Spettabili signori lettori (mi scuso per questo “spettabili”, ma i miei molti anni in una burocratica società mi hanno molto condizionato: “spettabile” è l'unica aggettivazione in uso nelle grandi aziende, nelle quali “spettabile” è il megadirettore, “spettabile” è un cliente, “spettabile” è la signora del collega, “alla quale si prega di estendere i saluti”, “spettabile” è un lampadario, una penna, una scrivania eccetera) vi rimetto in allegato un utile consiglio per le vostre prossime vacanze. So già tutto. So che avete sostenuto delle risse verbali con i vostri colleghi per avere il periodo “buono” nel “prospetto ferie”che la “signorina” ha cominciato a preparare già da marzo in un foglio di carta millimetrata. Il periodo “buono” in genere è la prima quindicina di agosto. “Spettabili” lettori vi consiglio di considerare assolutamente “non buono” questo periodo. Il mio collega di stanza Fantozzi, che per anzianità (Fantozzi lavorava per la mia società da 400 anni) si accaparrava sempre quel periodo, dai suoi 15 giorni di ferie tornava dopo un giorno, completamente distrutto. Fantozzi andava al mare, amava la tranquilla solitudine della pesca con la canna.

Per mesi preparava la moglie psicologicamente, prenotava in anticipo una piccola pensione familiare a prezzi modici sul litorale. Nell'ultima settimana, uscito dall'ufficio, passava un'ora da un suo fido fornitore di attrezzature per la pesca alla canna: sceglieva accuratamente ami di varie grandezze, piombi, galleggianti multicolori e lenze meravigliosamente trasparenti. Un venerdì sera che precedeva i suoi quindici giorni di ferie mi strinse calorosamente la mano e mi mostrò con orgoglio un congegno fantascientifico: una canna da lancio! Nella notte, la moglie di Fantozzi aveva preparato due thermos di acqua con le “cartine” e due frittate con le cipolle. Partirono all'alba per evitare gli ingorghi. Appena Fantozzi uscì, la sua nuvola da dietro le montagne gli piombò sopra la testa come un aereo da caccia. Era la famosa “nuvola da impiegati”. Ogni “impiegato” ne ha una. Sono nuvole maligne che stanno celate dietro le montagne anche 12 mesi, ma quando s'avvedono che il loro uomo sta per andare in ferie gli piombano sulla testa scaricandogli in nuca un quadrato di grandine in un metro per un metro e lo accompagnano implacabili.

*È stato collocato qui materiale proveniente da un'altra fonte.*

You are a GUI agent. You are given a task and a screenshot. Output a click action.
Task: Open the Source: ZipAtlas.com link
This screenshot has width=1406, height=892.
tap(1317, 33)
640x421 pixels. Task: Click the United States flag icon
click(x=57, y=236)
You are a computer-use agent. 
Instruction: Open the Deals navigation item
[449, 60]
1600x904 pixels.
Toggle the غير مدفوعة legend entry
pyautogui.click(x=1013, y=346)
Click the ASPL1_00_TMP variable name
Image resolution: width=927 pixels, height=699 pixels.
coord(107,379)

Nel suo quadrato di grandine, Fantozzi sorridente caricò la sua utilitaria di valigie: tutt'intorno al di fuori del quadrato c'era un sole splendente. Ebbe solo un attimo di stizza quando si rese conto che metà della canna di lancio doveva sistemarla fuori dal finestrino. Partì veloce con la sua nuvola implacabile: le strade, data l'ora antelucana, erano deserte. Disse alla moglie: “Hai visto non c'è nessuno…”. Non finì la frase. Sentì come un rumore di onda di piena: ecco tutti gli “altri” che si lanciavano con le loro utilitarie verso il litorale. Ognuno aveva la sua nuvola personale. Si ingorgarono subito in maniera decisiva. Ci furono duelli rusticani al cacciavite e duri giudizi sulle madri. Fantozzi arrivò alla “pensione familiare prezzi modici” verso le undici di sera. Quando Fantozzi mise piede a terra cominciò anche a nevicare! Fu una notte turbata dagli ululati di un branco di lupi dirottati dalla presenza di alcuni impiegati sul litorale. Il mattino dopo si recò alla spiaggia libera con la canna da lancio sotto una fitta nevicata di un metro per un metro. Cento metri più a destra, sotto un meraviglioso quadrato di sole, si abbronzava un megapresidente. Fantozzi impugnò la canna e lanciò: il piombo si impigliò a un ramo di pino. Fantozzi non bestemmiò neppure e si sdraiò sul suo quadro di neve per la “tintarella”. Una terrificante esplosione squarciò il silenzio: era uno dei thermos. Un collega di Fantozzi che nuotava sottoriva affondò per sempre: soffriva di cuore da tanti anni!